Note, no mention of statistical
significance (a child of the stochastic data modeling culture) by Breiman
This is echoed in a paper from the
Joint Statistical Meetings-Section on Statistical Education (2009) 'The Cult of
Statistical Significance' by Stephen T. Ziliak and Deirdre N. McCloskey who
have authored a book by the same title. They note:
"Statistical
significance is, we argue, a diversion from the proper objects of scientific
study…Significant does not mean important and insignificant does not mean
unimportant"
I even find a hint of this in Greene, a
well known econometrics textbook author:
"It remains an interesting question for research
whether fitting y well or obtaining good parameter estimates is a preferable
estimation criterion. Evidently, they need not be the same thing."
p. 686 Greene, Econometric
Analysis 5th ed
It seems that cultural divides are hard
to avoid. Take another example from the article below:
Statistical
alternatives for studying college student retention: A comparative analysis of
logit, probit, and linear regression.

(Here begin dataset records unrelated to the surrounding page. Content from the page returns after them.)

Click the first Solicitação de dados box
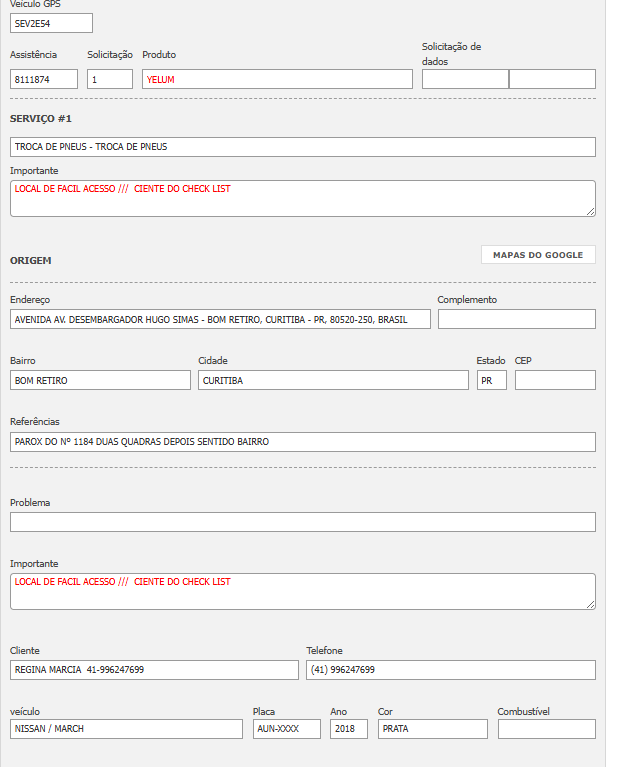Viewport: 625px width, 767px height. [465, 79]
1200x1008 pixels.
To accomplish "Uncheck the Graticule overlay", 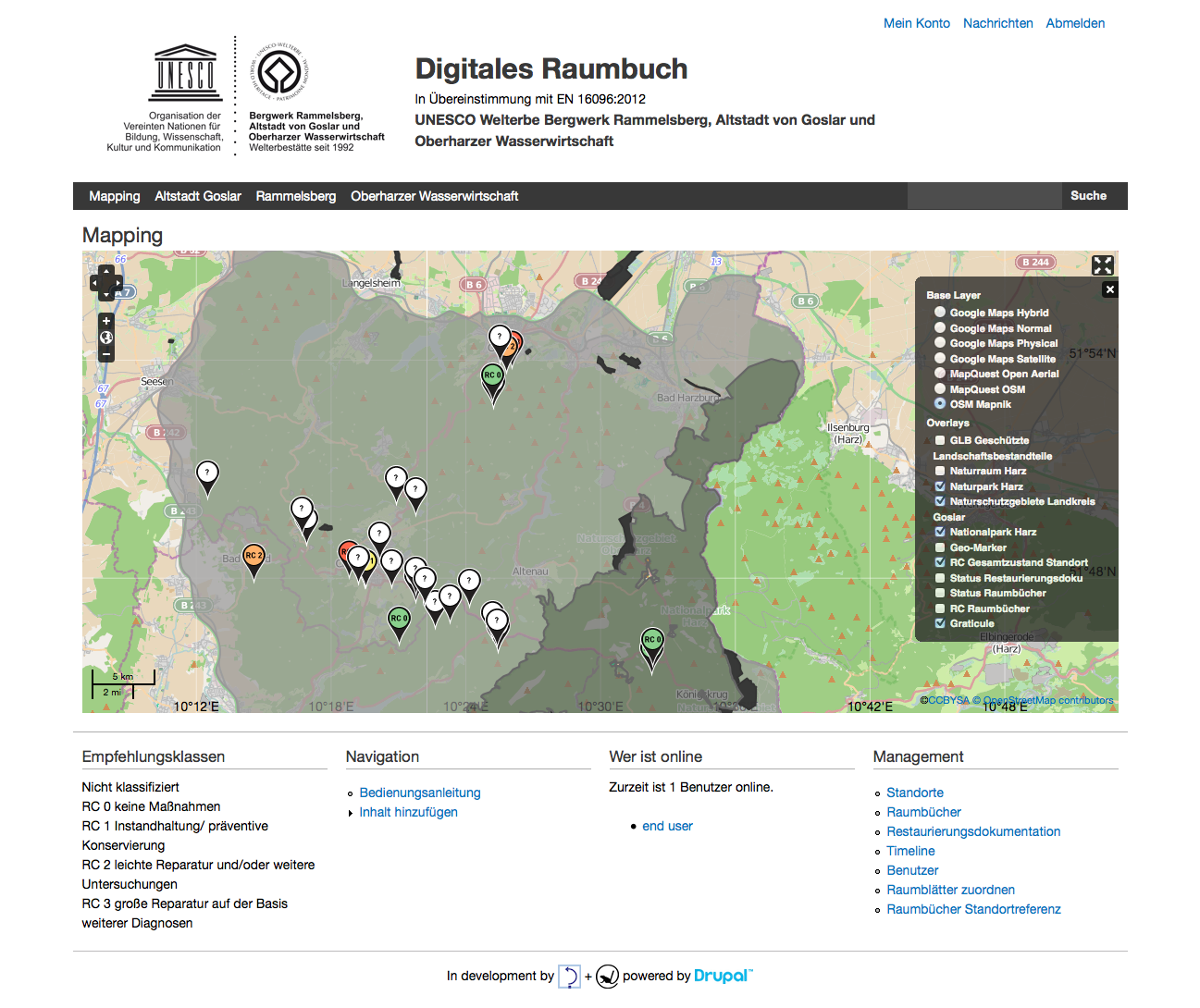I will (x=940, y=623).
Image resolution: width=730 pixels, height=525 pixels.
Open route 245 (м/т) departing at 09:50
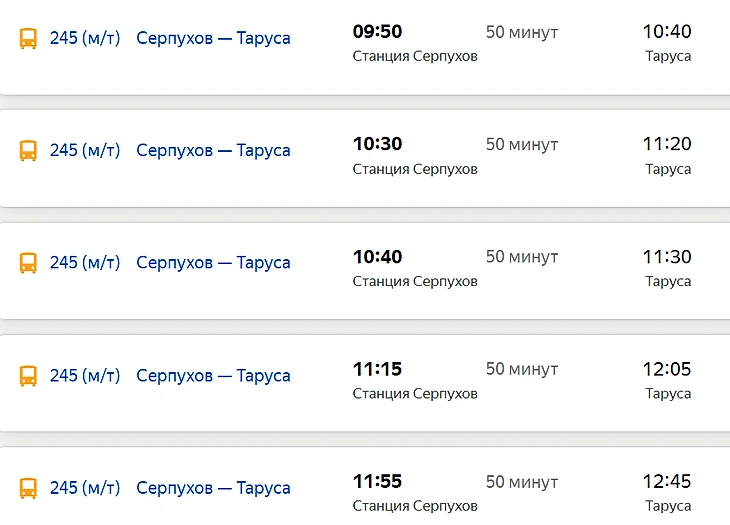pyautogui.click(x=85, y=38)
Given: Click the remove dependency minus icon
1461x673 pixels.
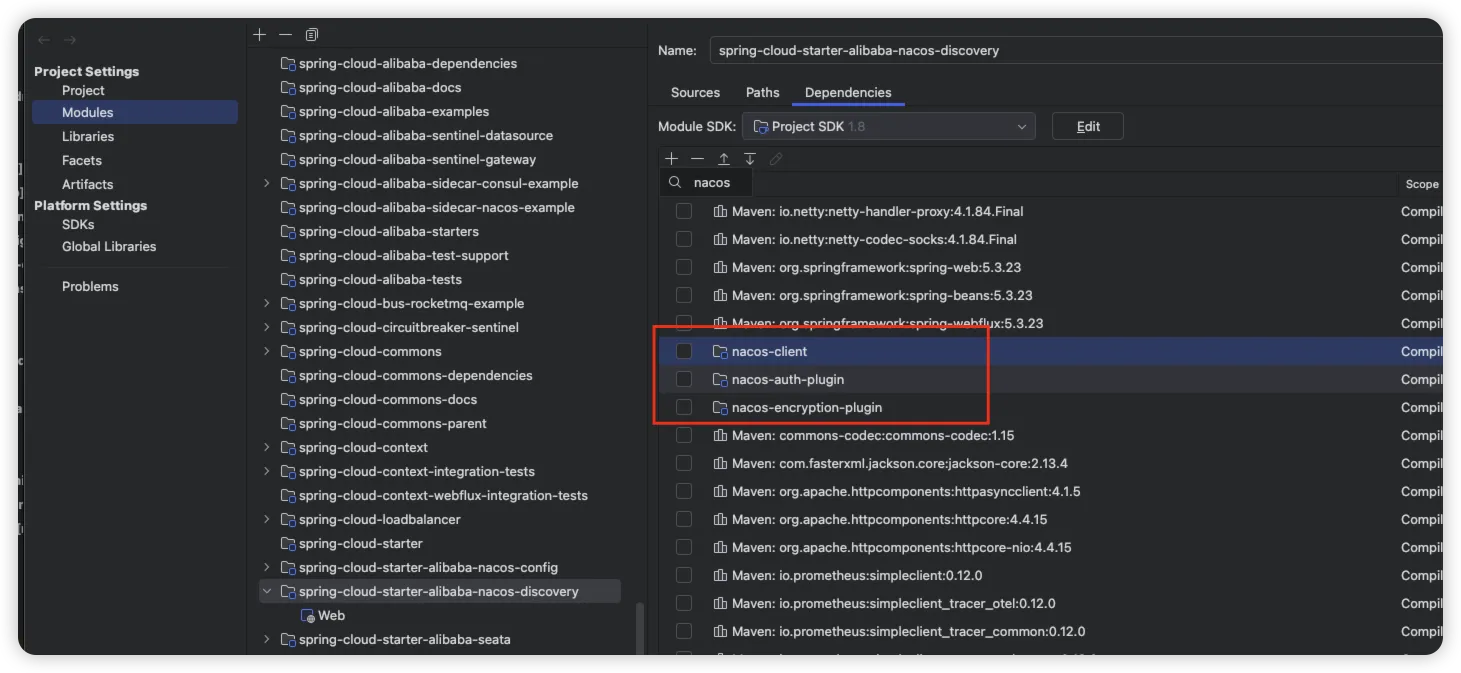Looking at the screenshot, I should 698,159.
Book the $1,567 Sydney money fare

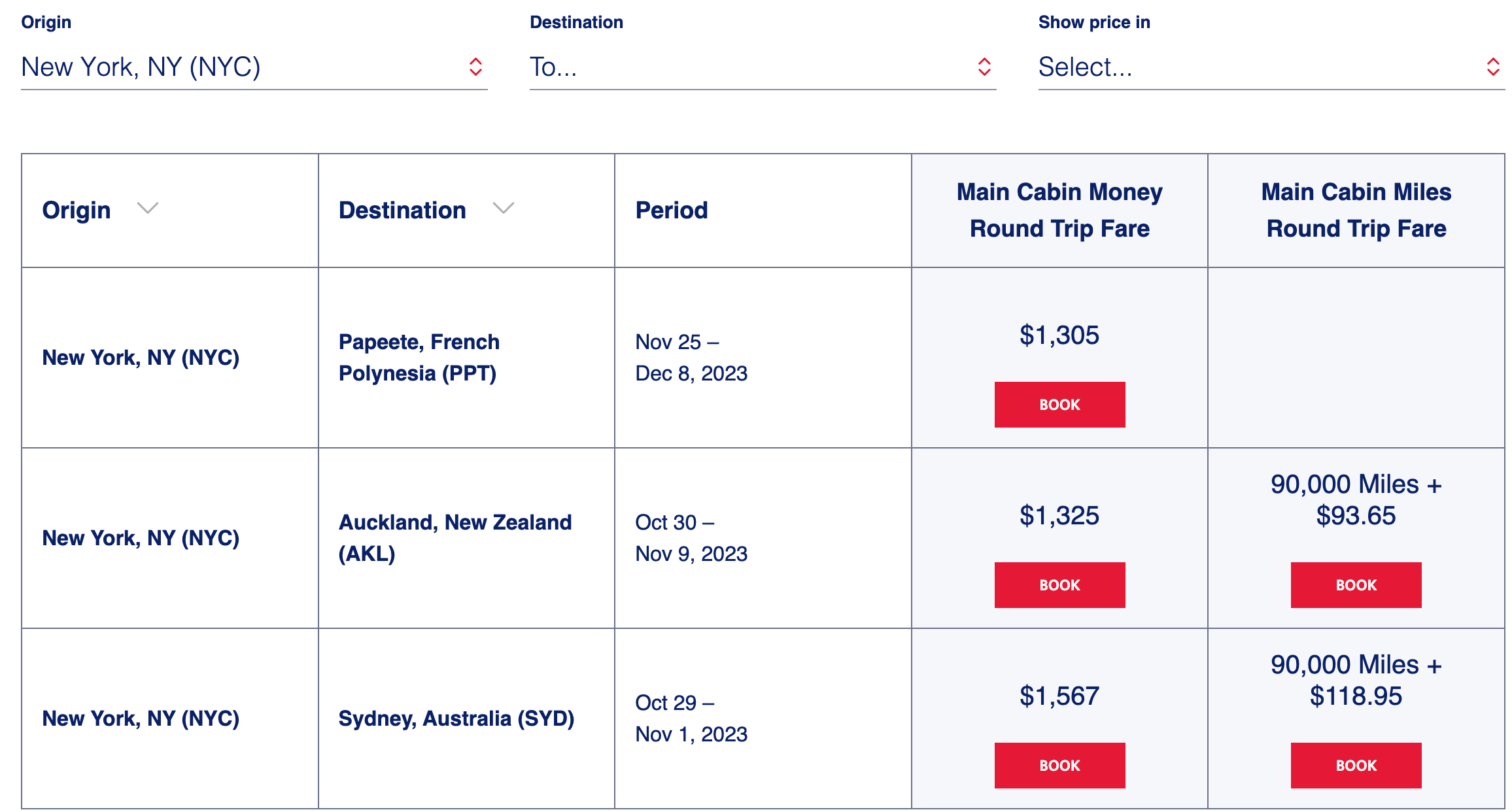[x=1059, y=766]
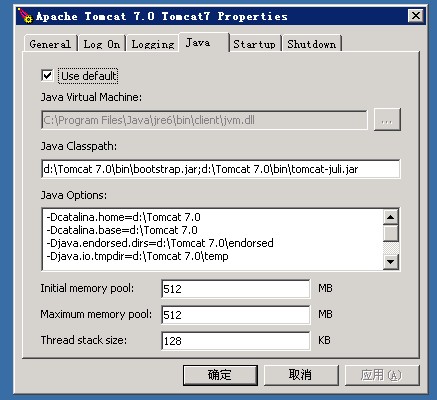
Task: Click inside the Java Options text area
Action: tap(212, 239)
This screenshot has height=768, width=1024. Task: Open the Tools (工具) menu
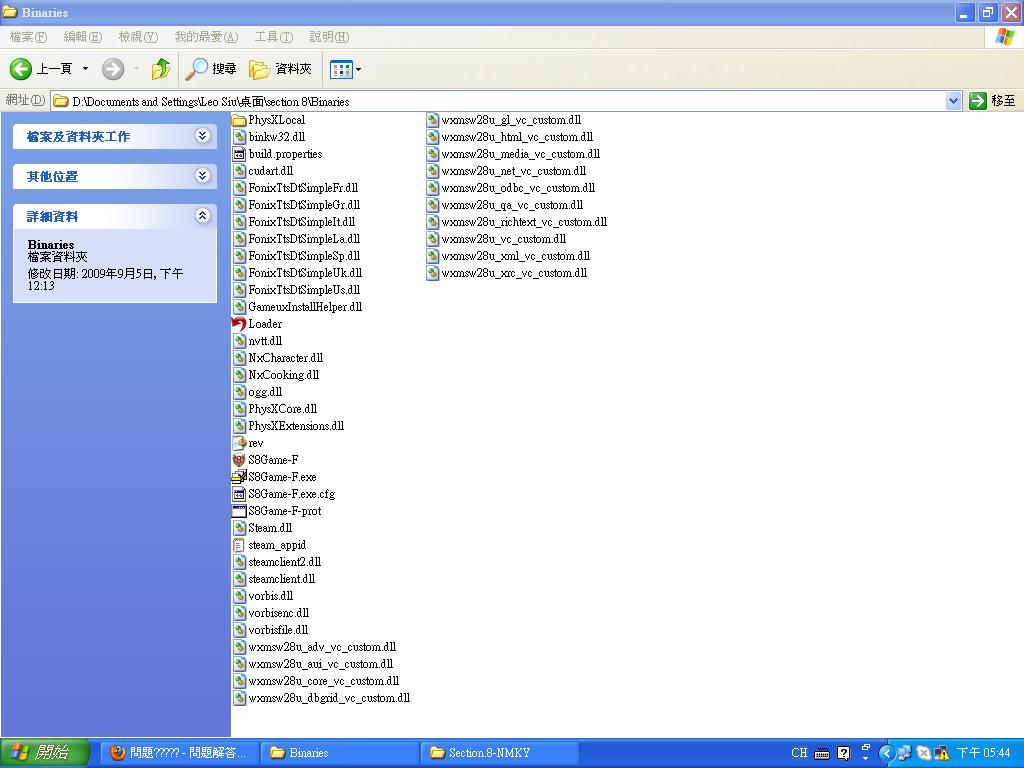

Eric L. Dey and
Alexander W. Astin Research in Higher Education
Volume 34, Number 5, 569-581 (1993)
The above article concluded:
"Results
indicate that despite the theoretical advantages offered by logistic regression
and probit analysis, there is little practical difference between either of
these two techniques and more traditional linear regression. "
It never fails to go to a paper
presentation and see someone getting uptight over linear probability
models. In fact, there is some interesting literature on the robustness and pragmatism of
linear probability models.
An emphasis on robustness or even
parsimony seems to be an overarching theme in the fairly new book "Mostly
Harmless Econometrics" by Joshua Angrist and Jörn-Steffen
Pischke. Angrist and Pishke write about the robustness of the LPM in
their book (but also see econometrician Dave Giles post with some challenging
objections to the LPM, a followup by Angrist and Pischke, and more discussion from economist Marc Bellemare).
Their web site for the book seems to
caution practitioners about being married to fancier techniques:
fancier
techniques are typically unnecessary and even dangerous.
|
I have become more and more open minded
as my experience working under both paradigms has increased. Software packages
like SAS Enterprise Miner certainly accommodate open
minded curiosity. Packages like R (or even SAS IML) let the very curious
get their hands even dirtier. Both have been very influential to me. When it
comes to estimating the marginal effects of a treatment for a binary outcome, I
usually have no issue with using an LPM over logistic regression (but I would
have taken issue with it not not long ago). But when it comes to prediction I certainly
won't shy away from using logistic regression or for that matter a neural net,
decision tree, or a 'multicultural' ensemble of all of the above.